Grau-brauner Wolf schaut aus Brombeergebüsch.
„In ganz Deutschland lebten nach den aktuellen Angaben der DBBW (Stand 25.11.2022) im Monitoringjahr 2021/2022 insgesamt 161 bestätigte Rudel, 43 Paare und 21 territoriale Einzeltiere. Die Anzahl der Totfunde ist im Vergleich zum Vorjahr angestiegen. Waren es im Monitoringjahr 2020/2021 noch 138 tote Tiere, so sind nun 148 Totfunde gemeldet worden, davon 102 nach Verkehrsunfällen, aber auch durch illegale Tötungen“, so das Bundesumweltministerium. Diese Bestandszahlen machen deutlich, dass wir weit davon entfernt sind, an jeder Ecke auf einen Wolf zu treffen, obgleich Wolfsgegner uns dies gerne glauben machen. Den hier abgebildeten Wolf habe ich im Gehege des Bayerischen Nationalparks fotografiert. (Bild: Ulsamer)

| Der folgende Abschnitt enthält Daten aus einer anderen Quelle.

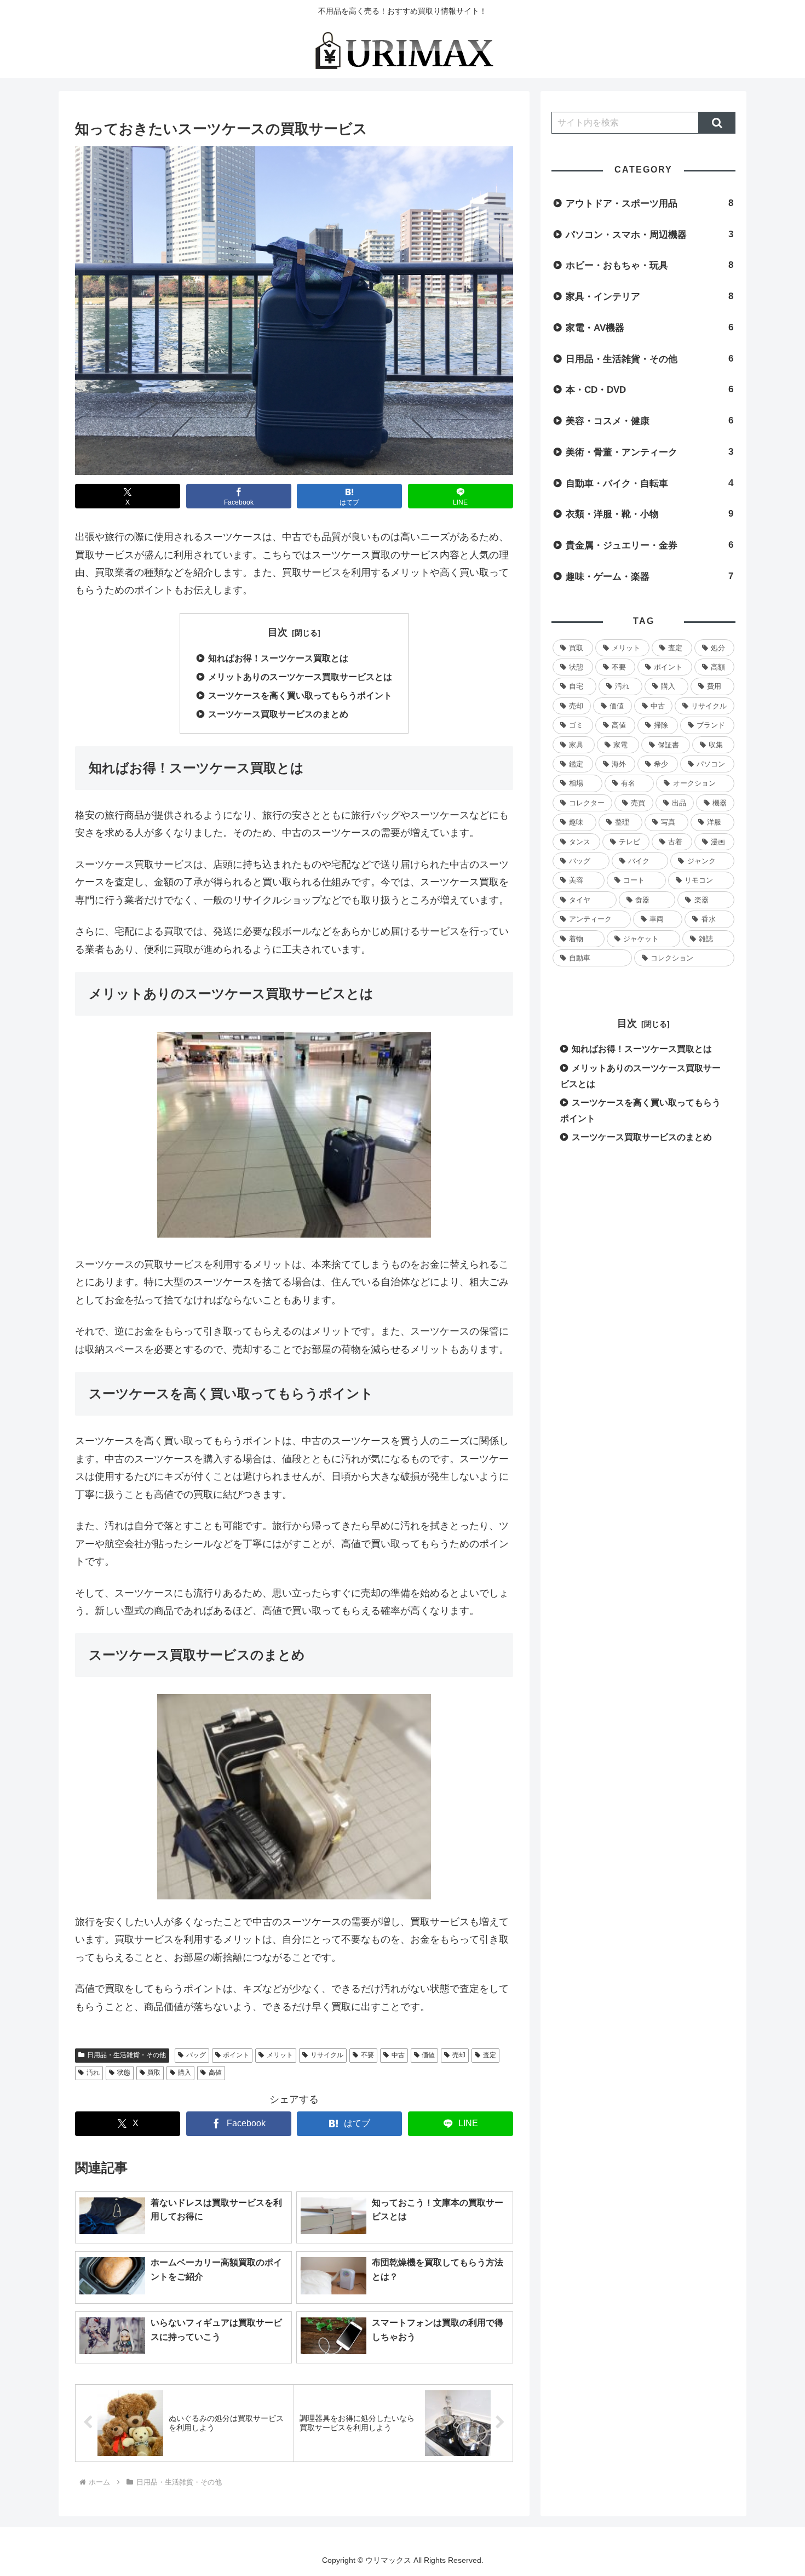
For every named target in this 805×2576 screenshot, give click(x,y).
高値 (215, 2072)
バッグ (196, 2055)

Mit der Natur und nicht gegen sie

In Deutschland setzen sich viele Mitbürger für den Erhalt von Löwen oder Elefanten in Afrika ein, auch wenn diese mal den Ziegen nachstellen oder landwirtschaftliche Kulturen einheimischer Bauern zertrampeln. Doch kaum taucht in hiesigen Gefilden ein Wolf auf und reißt auch noch ungeschützte ‚Nutztiere‘, da bricht sich bei dem ein- oder anderen Zeitgenossen unglaubliche Wut Bahn: Sollen sich doch die Menschen auf anderen Kontinenten um den Artenschutz kümmern, selbst wenn diese in wirtschaftlich schwierigeren Umständen leben! Merkwürdig mutet es bei der lautstarken Wehklage deutscher Tierhalter an, dass es in Italien oder Rumänien noch Weidetiere gibt, obwohl dort deutlich mehr Wölfe und Bären seit Jahr und Tag unterwegs sind. Und selbst wenn – wie in Baden-Württemberg – in Gebieten, in denen ein Wolf sechs Monate anwesend ist, Maßnahmen gegen Wolfsattacken finanziell gefördert werden, erklären (Nebenerwerbs-) Landwirte, sie würden aufgeben, denn der Schutz sei ihnen zu aufwendig. Dafür habe ich wenig Verständnis, denn jeder Beruf bringt Probleme mit sich. Aber Aufgabe der Weidewirtschaft wäre in manchen Fällen tatsächlich die beste Lösung, denn dann würden Flächen frei, die letztendlich im Sinne des Naturschutzes und der ‚Kulturlandschaft‘ genutzt werden könnten. Investitionen für Zäune etc., die Erstattung von Arbeits- bzw. Unterhaltskosten für Herdenschutzhunde, ein erhöhter Aufwand für das Weidemanagement können gefördert werden. Und kommt es trotz der Abwehrmaßnahmen zu Rissen von Nutztieren, gibt es Entschädigungen. Solche Unterstützung sollte nicht kleingeredet werden! Ich fühle auch mit jedem Nutztierhalter, der seine Schafe, Ziegen oder Rinder nicht tot auf der Weide vorfinden möchte. Mir standen nicht selten die Tränen in den Augen, wenn ein Schaf gestorben ist, ein Lämmchen tot zur Welt kam – auf unserer Wiese. Und ganz ohne Wolf. Wer jedoch Tiere züchtet, um sie letztendlich zum Schlachter zu geben, der sollte auch bedenken, was sie dort erwartet.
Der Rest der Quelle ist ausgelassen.